9.5 Case study: Interaction plots

Figure 9.12 shows an interaction plot of the number of offenders in different ethnic groups, comparing 2011 to 2021. The raw data are shown in Table 9.4.

Table 9.4: The number of offenders in different ethnic groups in 2011 and in 2021.

group	year	count
Māori	2011	5957
Pasifika	2011	1092
European/Other	2011	5775
Unknown	2011	194
Māori	2021	2869
Pasifika	2021	328
European/Other	2021	1833
Unknown	2021	1589

The purpose of the interaction plot is to show the change in the number of offenders between 2011 and 2021 for each of the ethnic groups. If the lines of the interaction plot were parallel we would conclude that the same change has happened to all ethnic groups; the fact that the lines are not parallel indicates that there have been different changes in some ethnic groups compared to other ethnic groups.⁹

Figure 9.12: An interaction plot showing the change in the number of offenders in different ethnic groups between 2011 and 2021.
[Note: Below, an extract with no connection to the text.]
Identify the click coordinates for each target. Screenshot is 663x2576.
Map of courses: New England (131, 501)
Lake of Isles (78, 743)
The data symbols in Figure 9.12 are straight line segments. The year is encoded as the horizontal start and end position of the lines and the number of offenders is encoded as the vertical start and end position of the lines. The ethnic group is encoded as the colour of the lines. These encodings are effective for decoding the raw data values in Table 9.4 from the end points and the colours of the lines.
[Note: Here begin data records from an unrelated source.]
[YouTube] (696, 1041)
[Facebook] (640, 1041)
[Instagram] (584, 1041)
In addition, the explicit encodings generate an emergent feature: the angle of the lines. Furthermore, the angle of the lines allow us to decode a data summary: the change in the number of offenders between 2011 and 2021 (Figure 9.6).

An interaction plot is effective because it allows us to decode changes in the data values from the angles of the lines.

By comparison, it is more difficult to decode and compare the change in the number of offenders for each ethnic group in a bar plot like the one shown in Figure 9.13. Partly this is because we have to decode the lengths of two bars for each ethnic group rather than the slope of a single line.¹⁰

On the other hand, individual data values, such as the number of offenders in a single ethnic group for a single year, are easier to decode from the bar plot in Figure 9.13 than from the lines in Figure 9.12. This is an example of the emergent feature (slope) partially obscuring the explicit encodings (horizontal and vertical position) in Figure 9.12. We will discuss this more in Chapter 10.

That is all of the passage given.